El número que puede decidir el futuro del Silva: 18
Hay clubes que se juegan la categoría en el césped y otros que, pese a haberla certificado allí, siguen sin saber dónde competirán por un simple problema de aritmética. Es el caso del Silva SD, que evitó el descenso a Preferente sobre el terreno de juego y ahora depende de un encaje numérico que nada tiene que ver con lo deportivo.
Una cadena de arrastres que empezó en mayo
Las bases de competición de Tercera Federación fijan 18 grupos de 18 equipos cada uno, ni uno más ni uno menos.
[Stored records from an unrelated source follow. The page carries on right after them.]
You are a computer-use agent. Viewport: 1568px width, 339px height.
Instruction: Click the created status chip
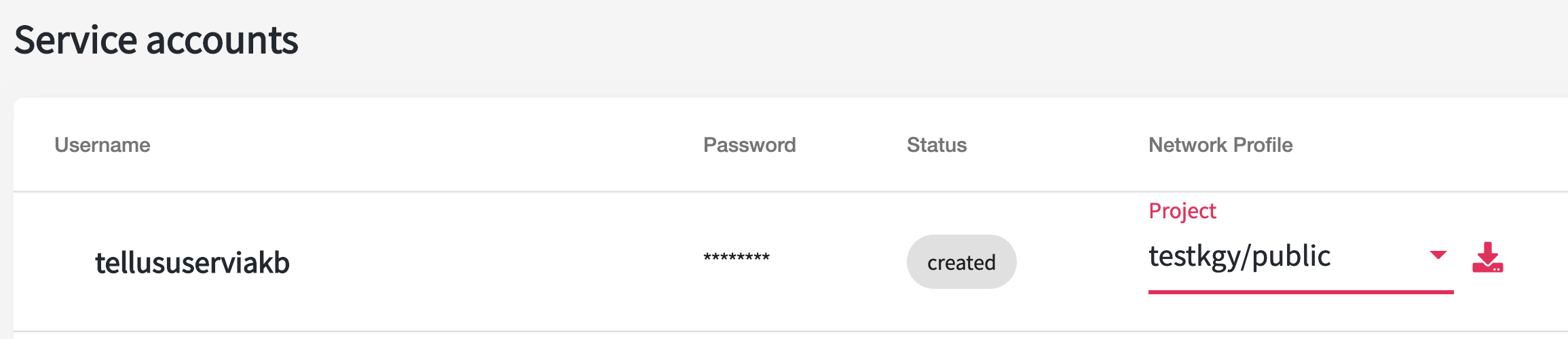[961, 262]
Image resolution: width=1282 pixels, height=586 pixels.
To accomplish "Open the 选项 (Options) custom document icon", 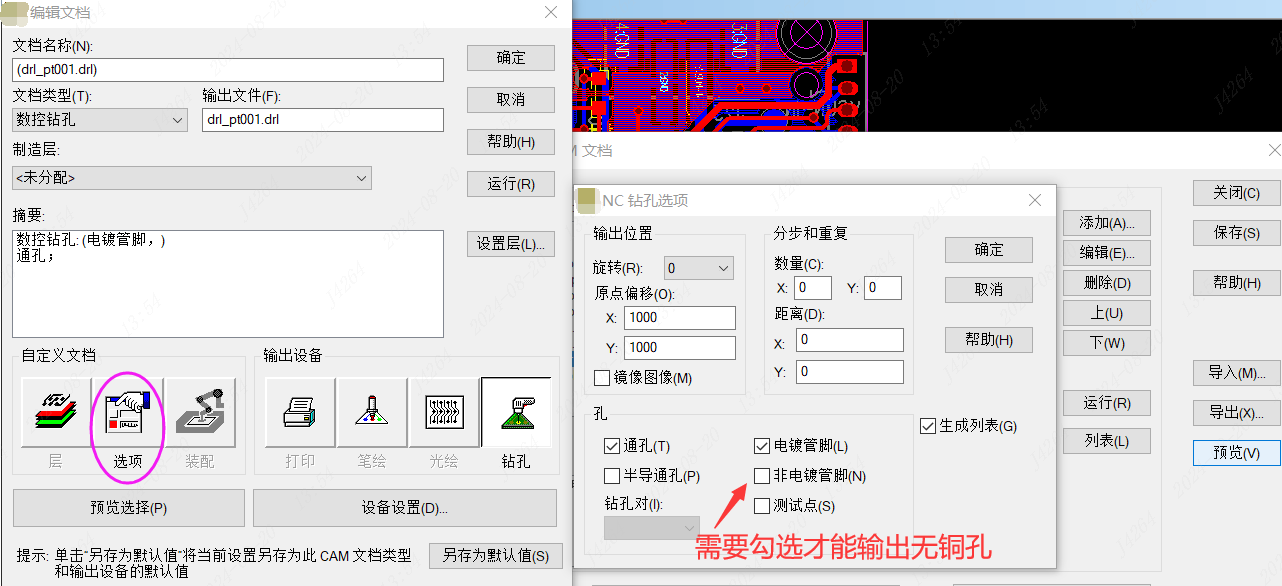I will 127,412.
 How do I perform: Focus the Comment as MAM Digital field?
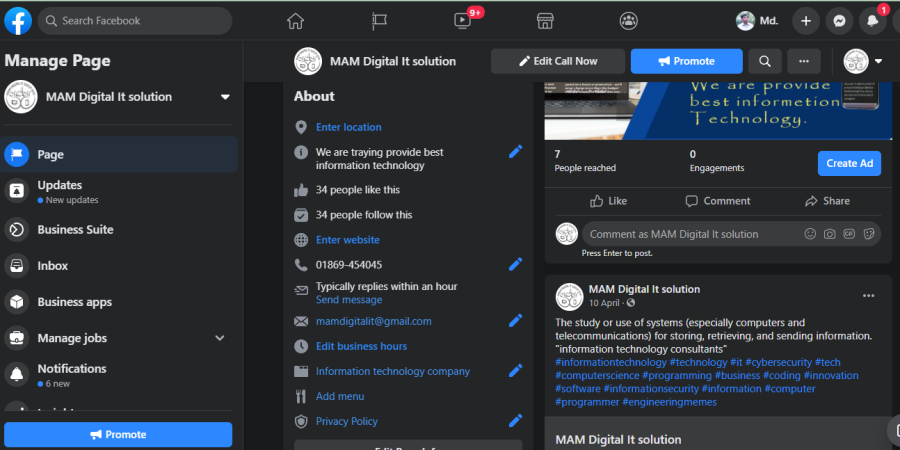[731, 234]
Cuando la Sarriana bajó desde Segunda RFEF, el sistema de arrastres colocó al Silva en la cuerda floja, pendiente de que otro club gallego, el Compostela, certificara su ascenso. El Compos cumplió y, sobre el papel, todo quedó resuelto: una resolución oficial del 22 de junio confirmó al Silva como uno de los 18 integrantes del grupo la próxima temporada.
El Arenteiro reabre la ecuación
Apenas unos días después, el descenso administrativo del Arenteiro por deudas volvió a mover las piezas del tablero. Si el club ourensano no logra sanear sus cuentas y formalizar su inscripción, alguien tendrá que ceder su plaza para que la ecuación de los 18 equipos vuelva a cuadrar, y el nombre del Silva figura entre los posibles candidatos a pagar los platos rotos de una crisis institucional que no ha protagonizado.
Una cuenta atrás con fecha límite: el 15 de julio
El calendario no da tregua. El Arenteiro dispone hasta el 15 de julio para saldar su deuda e inscribirse en la categoría, mientras que la Federación ya trabaja en paralelo en otras vías, como la venta de la plaza ourensana. Eso deja al Silva planificando una pretemporada, y una plantilla, sin la certeza absoluta de en qué categoría competirá cuando arranque la Liga.
Un problema de casillas, no de méritos
Lo llamativo del caso es que no hay ningún reproche deportivo ni económico que hacerle al Silva: cumplió en el campo y no tiene deudas pendientes. Su futuro depende, en cambio, de una normativa de encaje pensada para ordenar el mapa competitivo, no para premiar o castigar el rendimiento de cada club. Una paradoja que resume bien el verano más incierto del fútbol gallego de Tercera RFEF.